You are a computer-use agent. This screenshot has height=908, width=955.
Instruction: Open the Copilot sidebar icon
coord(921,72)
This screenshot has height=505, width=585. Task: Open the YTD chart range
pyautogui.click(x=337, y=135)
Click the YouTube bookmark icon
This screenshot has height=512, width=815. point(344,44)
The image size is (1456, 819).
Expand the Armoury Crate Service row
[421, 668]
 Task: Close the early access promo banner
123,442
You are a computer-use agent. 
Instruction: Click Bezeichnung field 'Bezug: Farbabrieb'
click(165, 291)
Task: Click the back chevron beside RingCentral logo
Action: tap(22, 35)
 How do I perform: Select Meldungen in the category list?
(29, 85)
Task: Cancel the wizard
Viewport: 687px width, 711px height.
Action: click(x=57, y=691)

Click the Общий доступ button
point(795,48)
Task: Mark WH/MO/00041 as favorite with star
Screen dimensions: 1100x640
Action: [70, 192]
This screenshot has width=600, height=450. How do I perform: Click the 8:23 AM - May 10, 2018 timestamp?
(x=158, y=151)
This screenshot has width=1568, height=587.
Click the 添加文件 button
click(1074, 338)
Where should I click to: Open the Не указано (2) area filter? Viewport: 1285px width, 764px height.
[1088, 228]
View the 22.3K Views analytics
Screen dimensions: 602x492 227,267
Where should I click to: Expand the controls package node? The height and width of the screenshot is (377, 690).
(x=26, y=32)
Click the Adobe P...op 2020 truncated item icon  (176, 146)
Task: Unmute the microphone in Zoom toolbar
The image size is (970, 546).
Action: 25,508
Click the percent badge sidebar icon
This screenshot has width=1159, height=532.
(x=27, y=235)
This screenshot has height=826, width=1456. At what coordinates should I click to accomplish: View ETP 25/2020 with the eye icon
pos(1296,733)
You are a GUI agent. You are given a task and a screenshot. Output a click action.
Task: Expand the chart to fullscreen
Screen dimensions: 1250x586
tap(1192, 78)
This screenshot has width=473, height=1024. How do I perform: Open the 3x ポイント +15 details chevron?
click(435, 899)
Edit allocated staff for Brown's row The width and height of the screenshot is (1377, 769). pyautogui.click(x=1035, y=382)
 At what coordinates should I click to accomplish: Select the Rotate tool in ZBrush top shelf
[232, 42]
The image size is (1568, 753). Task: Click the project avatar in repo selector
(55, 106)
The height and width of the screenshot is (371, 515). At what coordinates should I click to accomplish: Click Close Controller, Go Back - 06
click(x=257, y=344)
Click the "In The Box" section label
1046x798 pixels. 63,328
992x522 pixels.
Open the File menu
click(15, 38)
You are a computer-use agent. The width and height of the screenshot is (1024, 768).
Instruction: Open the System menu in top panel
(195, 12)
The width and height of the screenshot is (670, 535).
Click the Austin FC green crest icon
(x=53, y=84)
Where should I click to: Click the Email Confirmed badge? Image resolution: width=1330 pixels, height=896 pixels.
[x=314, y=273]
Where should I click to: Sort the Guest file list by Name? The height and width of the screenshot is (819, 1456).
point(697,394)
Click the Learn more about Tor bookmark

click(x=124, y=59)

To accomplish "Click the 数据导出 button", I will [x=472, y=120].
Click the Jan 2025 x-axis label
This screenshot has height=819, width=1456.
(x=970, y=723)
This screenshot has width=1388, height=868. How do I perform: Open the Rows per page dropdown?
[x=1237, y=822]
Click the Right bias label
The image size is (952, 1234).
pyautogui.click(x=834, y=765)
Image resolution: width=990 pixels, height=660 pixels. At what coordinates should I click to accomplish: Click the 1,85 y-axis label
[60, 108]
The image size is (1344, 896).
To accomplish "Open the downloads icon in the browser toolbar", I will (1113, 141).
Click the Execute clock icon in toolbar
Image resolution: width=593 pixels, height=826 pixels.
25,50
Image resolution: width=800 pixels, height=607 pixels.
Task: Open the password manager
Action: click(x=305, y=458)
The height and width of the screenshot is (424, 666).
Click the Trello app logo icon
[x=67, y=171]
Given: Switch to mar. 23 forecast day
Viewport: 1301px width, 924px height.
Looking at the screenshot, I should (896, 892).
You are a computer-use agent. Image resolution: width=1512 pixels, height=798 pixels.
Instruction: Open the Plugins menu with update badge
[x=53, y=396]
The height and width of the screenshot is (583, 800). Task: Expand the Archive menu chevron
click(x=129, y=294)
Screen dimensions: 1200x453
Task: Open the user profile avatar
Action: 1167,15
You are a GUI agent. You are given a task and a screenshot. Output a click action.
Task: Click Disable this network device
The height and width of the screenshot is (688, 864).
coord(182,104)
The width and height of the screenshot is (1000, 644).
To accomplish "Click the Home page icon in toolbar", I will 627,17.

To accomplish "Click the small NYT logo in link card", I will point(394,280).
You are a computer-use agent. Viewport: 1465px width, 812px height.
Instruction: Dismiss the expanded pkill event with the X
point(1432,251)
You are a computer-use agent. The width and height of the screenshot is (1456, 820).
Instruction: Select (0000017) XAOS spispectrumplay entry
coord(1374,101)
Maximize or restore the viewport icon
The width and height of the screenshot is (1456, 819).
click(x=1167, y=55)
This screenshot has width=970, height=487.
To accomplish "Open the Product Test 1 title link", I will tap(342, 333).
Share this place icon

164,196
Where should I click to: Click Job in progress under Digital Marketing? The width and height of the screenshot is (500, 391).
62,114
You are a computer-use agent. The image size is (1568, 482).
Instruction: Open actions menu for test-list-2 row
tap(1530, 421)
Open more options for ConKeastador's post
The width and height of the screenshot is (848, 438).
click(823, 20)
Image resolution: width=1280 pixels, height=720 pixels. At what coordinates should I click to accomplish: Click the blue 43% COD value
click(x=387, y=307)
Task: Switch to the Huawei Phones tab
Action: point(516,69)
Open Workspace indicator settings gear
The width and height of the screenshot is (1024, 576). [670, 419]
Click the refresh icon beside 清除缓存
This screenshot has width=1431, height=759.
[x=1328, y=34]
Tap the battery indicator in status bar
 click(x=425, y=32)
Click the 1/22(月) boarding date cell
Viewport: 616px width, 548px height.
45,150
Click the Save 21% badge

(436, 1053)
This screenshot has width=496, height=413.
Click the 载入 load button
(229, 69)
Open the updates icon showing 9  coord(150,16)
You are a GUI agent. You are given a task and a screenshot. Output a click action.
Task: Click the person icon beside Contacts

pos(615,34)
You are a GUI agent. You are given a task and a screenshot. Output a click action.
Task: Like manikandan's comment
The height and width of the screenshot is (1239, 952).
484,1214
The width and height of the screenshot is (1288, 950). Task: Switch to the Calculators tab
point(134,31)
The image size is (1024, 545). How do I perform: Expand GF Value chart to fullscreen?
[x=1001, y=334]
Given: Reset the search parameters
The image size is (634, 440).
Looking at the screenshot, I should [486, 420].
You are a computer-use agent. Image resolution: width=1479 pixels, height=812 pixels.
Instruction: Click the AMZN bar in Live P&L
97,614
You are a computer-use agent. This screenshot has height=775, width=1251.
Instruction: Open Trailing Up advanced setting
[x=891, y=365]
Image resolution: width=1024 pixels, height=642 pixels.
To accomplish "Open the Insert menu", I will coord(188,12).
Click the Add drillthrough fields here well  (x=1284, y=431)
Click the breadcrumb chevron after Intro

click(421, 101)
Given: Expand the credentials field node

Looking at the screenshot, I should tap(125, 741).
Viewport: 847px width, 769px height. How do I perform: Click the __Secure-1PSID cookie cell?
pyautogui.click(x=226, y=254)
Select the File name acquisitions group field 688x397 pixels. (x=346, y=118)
++++++++++++++++++++
Write out the records again, starting at the line that contains "Where should I click to: Expand" and ending at the line that contains "Click the Adobe", and add 114 to every coordinate in the answers.

*Response to the exercise*
Where should I click to: Expand the controls package node? The height and width of the screenshot is (377, 690).
(x=140, y=146)
Click the Adobe P...op 2020 truncated item icon  (290, 260)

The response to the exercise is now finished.